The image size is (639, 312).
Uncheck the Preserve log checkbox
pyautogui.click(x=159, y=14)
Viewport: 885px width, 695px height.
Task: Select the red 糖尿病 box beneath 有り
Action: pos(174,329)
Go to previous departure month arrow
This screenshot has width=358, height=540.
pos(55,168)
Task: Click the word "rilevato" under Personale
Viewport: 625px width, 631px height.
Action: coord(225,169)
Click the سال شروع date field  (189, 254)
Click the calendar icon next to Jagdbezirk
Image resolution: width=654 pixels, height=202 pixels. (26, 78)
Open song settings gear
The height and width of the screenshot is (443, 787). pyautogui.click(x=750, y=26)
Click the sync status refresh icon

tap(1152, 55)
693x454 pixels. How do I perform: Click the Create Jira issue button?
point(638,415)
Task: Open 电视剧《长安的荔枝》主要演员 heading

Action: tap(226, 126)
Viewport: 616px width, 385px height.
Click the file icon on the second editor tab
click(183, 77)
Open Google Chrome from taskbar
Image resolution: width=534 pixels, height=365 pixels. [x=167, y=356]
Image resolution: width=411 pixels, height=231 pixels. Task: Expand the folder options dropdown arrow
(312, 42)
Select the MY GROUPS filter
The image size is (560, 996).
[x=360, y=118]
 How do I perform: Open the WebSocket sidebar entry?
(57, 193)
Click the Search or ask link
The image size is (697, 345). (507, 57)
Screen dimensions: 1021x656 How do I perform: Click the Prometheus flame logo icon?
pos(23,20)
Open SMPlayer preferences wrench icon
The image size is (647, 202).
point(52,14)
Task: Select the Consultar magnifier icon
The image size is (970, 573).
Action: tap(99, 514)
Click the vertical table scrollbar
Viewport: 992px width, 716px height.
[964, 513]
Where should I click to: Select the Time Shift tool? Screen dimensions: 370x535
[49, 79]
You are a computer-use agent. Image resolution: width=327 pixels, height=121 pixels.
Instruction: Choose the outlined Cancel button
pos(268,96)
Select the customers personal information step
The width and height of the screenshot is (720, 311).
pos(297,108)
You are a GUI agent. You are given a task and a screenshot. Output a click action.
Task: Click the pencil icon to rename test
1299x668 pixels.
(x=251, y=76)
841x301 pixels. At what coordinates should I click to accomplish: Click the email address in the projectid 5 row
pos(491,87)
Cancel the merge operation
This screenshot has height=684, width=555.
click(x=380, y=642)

■ Problem to solve ■
Please give the material above once more, unchanged.

■ Problem solution ■
The image size is (639, 312).
Uncheck the Preserve log checkbox
pyautogui.click(x=159, y=14)
Viewport: 885px width, 695px height.
Task: Select the red 糖尿病 box beneath 有り
Action: pos(174,329)
Go to previous departure month arrow
This screenshot has width=358, height=540.
pos(55,168)
Task: Click the word "rilevato" under Personale
Viewport: 625px width, 631px height.
Action: coord(225,169)
Click the سال شروع date field  (189, 254)
Click the calendar icon next to Jagdbezirk
Image resolution: width=654 pixels, height=202 pixels. (26, 78)
Open song settings gear
The height and width of the screenshot is (443, 787). pyautogui.click(x=750, y=26)
Click the sync status refresh icon

tap(1152, 55)
693x454 pixels. How do I perform: Click the Create Jira issue button?
point(638,415)
Task: Open 电视剧《长安的荔枝》主要演员 heading

Action: tap(226, 126)
Viewport: 616px width, 385px height.
Click the file icon on the second editor tab
click(183, 77)
Open Google Chrome from taskbar
Image resolution: width=534 pixels, height=365 pixels. [x=167, y=356]
Image resolution: width=411 pixels, height=231 pixels. Task: Expand the folder options dropdown arrow
(312, 42)
Select the MY GROUPS filter
The image size is (560, 996).
[x=360, y=118]
 How do I perform: Open the WebSocket sidebar entry?
(57, 193)
Click the Search or ask link
The image size is (697, 345). (507, 57)
Screen dimensions: 1021x656 How do I perform: Click the Prometheus flame logo icon?
pos(23,20)
Open SMPlayer preferences wrench icon
The image size is (647, 202).
point(52,14)
Task: Select the Consultar magnifier icon
The image size is (970, 573).
Action: tap(99, 514)
Click the vertical table scrollbar
Viewport: 992px width, 716px height.
[964, 513]
Where should I click to: Select the Time Shift tool? Screen dimensions: 370x535
[49, 79]
You are a computer-use agent. Image resolution: width=327 pixels, height=121 pixels.
Instruction: Choose the outlined Cancel button
pos(268,96)
Select the customers personal information step
The width and height of the screenshot is (720, 311).
pos(297,108)
You are a GUI agent. You are given a task and a screenshot. Output a click action.
Task: Click the pencil icon to rename test
1299x668 pixels.
(x=251, y=76)
841x301 pixels. At what coordinates should I click to accomplish: Click the email address in the projectid 5 row
pos(491,87)
Cancel the merge operation
This screenshot has height=684, width=555.
click(x=380, y=642)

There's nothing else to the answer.